## Passage shown
----

Dejan Bogunović

Personal information
- Full name: Dejan Bogunović
- Date of birth: 13 May 1981 (age 44)
- Place of birth: Novi Sad, SFR Yugoslavia
- Height: 1.92 m (6 ft 4 in)
- Position: Goalkeeper

Youth career
- Novi Sad

Senior career*
- Years: Team / Apps / (Gls)
- 1998–2001: Vojvodina / 1 / (0)
- 2000–2001: → Kabel (loan)
- 2001–2005: Novi Sad / 145 / (0)
- 2006–2007: Maritzburg United / 17 / (0)
- 2008–2010: Banat Zrenjanin / 27 / (0)
- 2010–2011: Metalac Gornji Milanovac / 27 / (0)
- 2011–2012: Proleter Novi Sad / 32 / (0)
- 2012–2013: Bačka Palanka
- 2013–2014: Banat Zrenjanin / 16 / (0)
- 2014–2015: Borac Novi Sad
- 2016–2017: Hajduk Čurug / 18 / (0)
- 2017: Proleter Novi Sad / 0 / (0)
- Total:  / 282 / (0)

International career
- 2002: FR Yugoslavia U21 / 1 / (0)

----

Entries from a dataset:
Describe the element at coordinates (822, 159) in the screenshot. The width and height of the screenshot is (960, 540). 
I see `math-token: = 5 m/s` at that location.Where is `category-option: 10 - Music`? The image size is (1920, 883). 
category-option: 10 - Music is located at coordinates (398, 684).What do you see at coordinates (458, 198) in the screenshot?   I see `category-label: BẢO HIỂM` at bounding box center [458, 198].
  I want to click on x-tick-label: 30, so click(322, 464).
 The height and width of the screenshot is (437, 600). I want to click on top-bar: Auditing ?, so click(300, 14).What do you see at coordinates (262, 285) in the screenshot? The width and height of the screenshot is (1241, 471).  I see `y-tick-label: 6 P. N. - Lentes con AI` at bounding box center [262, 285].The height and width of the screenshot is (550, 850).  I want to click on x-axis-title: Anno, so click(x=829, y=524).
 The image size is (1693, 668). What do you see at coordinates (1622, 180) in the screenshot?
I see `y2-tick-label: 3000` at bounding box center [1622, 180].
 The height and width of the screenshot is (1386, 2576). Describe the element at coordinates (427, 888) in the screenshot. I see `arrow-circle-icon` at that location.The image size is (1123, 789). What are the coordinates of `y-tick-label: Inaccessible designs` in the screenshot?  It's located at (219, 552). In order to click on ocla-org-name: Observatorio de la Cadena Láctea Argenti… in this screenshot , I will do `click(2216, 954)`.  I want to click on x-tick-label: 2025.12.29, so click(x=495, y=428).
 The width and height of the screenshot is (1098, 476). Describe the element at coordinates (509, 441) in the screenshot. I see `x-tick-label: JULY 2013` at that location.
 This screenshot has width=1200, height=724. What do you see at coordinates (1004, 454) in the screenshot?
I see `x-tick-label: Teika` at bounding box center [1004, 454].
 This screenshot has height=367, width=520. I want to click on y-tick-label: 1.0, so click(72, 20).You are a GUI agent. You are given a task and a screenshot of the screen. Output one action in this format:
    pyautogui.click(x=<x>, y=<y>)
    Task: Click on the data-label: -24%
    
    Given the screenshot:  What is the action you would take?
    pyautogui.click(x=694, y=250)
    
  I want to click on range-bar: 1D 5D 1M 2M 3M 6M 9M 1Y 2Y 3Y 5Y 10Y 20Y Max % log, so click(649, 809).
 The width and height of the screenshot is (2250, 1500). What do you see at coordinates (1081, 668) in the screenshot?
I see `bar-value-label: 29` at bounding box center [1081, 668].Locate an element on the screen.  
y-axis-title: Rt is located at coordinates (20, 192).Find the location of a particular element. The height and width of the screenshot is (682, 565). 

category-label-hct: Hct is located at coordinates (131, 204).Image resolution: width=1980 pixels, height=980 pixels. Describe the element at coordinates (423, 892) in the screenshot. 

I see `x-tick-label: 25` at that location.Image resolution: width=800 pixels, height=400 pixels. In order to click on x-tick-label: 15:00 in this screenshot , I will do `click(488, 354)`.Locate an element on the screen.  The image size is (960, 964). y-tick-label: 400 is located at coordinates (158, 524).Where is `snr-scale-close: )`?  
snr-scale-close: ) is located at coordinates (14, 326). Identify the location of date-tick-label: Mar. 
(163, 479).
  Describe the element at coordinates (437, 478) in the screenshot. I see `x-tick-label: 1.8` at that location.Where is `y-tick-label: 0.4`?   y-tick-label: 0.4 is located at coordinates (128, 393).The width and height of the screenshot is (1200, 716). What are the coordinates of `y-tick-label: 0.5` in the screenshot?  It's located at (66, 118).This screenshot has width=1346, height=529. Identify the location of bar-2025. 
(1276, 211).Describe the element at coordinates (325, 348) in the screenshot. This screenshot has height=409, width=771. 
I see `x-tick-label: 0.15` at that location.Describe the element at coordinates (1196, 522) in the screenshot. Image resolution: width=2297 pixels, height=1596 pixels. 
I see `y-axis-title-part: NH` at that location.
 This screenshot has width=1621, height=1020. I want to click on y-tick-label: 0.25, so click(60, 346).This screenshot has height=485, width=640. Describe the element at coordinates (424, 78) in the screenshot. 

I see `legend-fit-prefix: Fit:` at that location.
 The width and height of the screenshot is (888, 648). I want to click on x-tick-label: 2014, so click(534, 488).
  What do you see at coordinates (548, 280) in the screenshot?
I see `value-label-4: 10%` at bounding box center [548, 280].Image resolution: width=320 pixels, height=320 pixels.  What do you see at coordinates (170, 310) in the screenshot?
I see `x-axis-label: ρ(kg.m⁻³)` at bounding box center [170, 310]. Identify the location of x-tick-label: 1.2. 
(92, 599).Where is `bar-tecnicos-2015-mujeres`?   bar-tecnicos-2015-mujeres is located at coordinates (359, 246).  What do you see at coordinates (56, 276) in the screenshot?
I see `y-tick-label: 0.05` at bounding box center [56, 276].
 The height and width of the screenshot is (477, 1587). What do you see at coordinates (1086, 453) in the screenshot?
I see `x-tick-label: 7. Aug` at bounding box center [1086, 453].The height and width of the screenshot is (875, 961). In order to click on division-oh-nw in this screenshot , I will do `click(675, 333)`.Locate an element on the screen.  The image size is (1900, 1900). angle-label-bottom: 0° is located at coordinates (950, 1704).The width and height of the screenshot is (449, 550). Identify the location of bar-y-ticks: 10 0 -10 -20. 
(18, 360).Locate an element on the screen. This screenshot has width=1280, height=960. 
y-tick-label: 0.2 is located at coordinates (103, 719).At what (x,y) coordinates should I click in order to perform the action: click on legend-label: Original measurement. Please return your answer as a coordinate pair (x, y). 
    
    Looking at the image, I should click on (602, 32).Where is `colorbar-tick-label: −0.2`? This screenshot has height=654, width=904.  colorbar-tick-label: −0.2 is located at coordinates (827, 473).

----

## What the exercise asks
According to the player profile, where was Dejan Bogunović born? You won't need the entries to do this.

## Expected output
Novi Sad, SFR Yugoslavia.